Thirteen theses on cannabis policy

A few facts, and many unknowns, for Frum, Riggs, and Sullivan to chew on (or smoke).

Rather than getting into the cultural or media criticism of the FrumRiggsFrumSullivan fracas over cannabis policy, perhaps it makes more sense to try to separate out the knowns and identify the unknowns. Experts on the question see open questions where passionate amateurs are most dogmatic about the answers.

1. Cannabis dependency is rarely as bad as severe alcoholism, but it can be plenty bad enough, and it isn’t very rare, especially among those who start – as most users now do – in their middle teens. (A sixteeen-year-old who goes beyond experimentation has about one chance in six of winding up a heavy daily user for a period of months or years.)

2. Most users – and even many frequent users – don’t go on to diagnosable abuse or dependency. There is little evidence of lasting damage from use that isn’t both heavy and chronic. It would be a mistake to attribute all of the suffering of even the heavy, chronic users to cannabis, as opposed to the social circumstances and personal traits that lead them to acquire and maintain the habit. But it would be equally a mistake to ignore their self-reports that cannabis is a source of trouble in their lives.

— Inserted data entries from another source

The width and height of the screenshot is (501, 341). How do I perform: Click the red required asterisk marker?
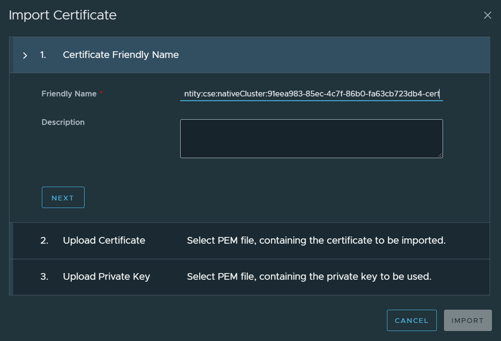(x=101, y=94)
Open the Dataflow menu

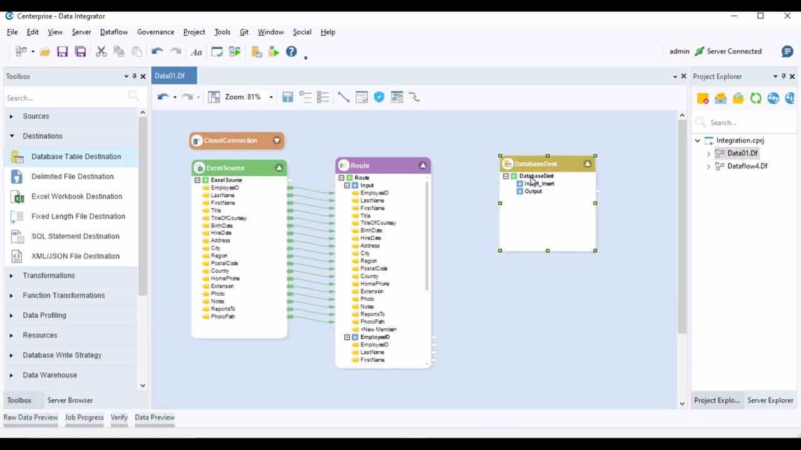[113, 32]

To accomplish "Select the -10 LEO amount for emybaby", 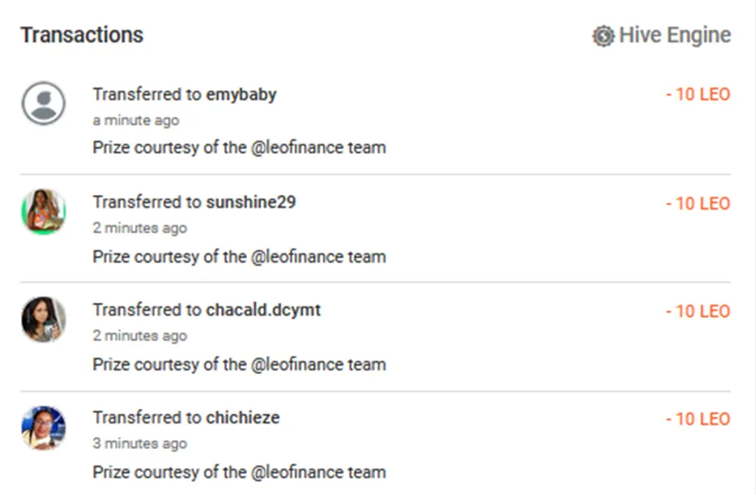I will 698,95.
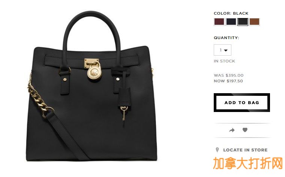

3. For the non-abusing majority of users, cannabis is a fairly harmless pleasure. For some of them, cannabis use lastingly enhances their lives by broadening their range of experience, deepening their appreciation of the arts, and enhancing their creativity by teaching them a new way of thinking. Very little is known about these phenomena in any systematic way, partly because the science is hard and partly because of the constraints and incentives that influence research.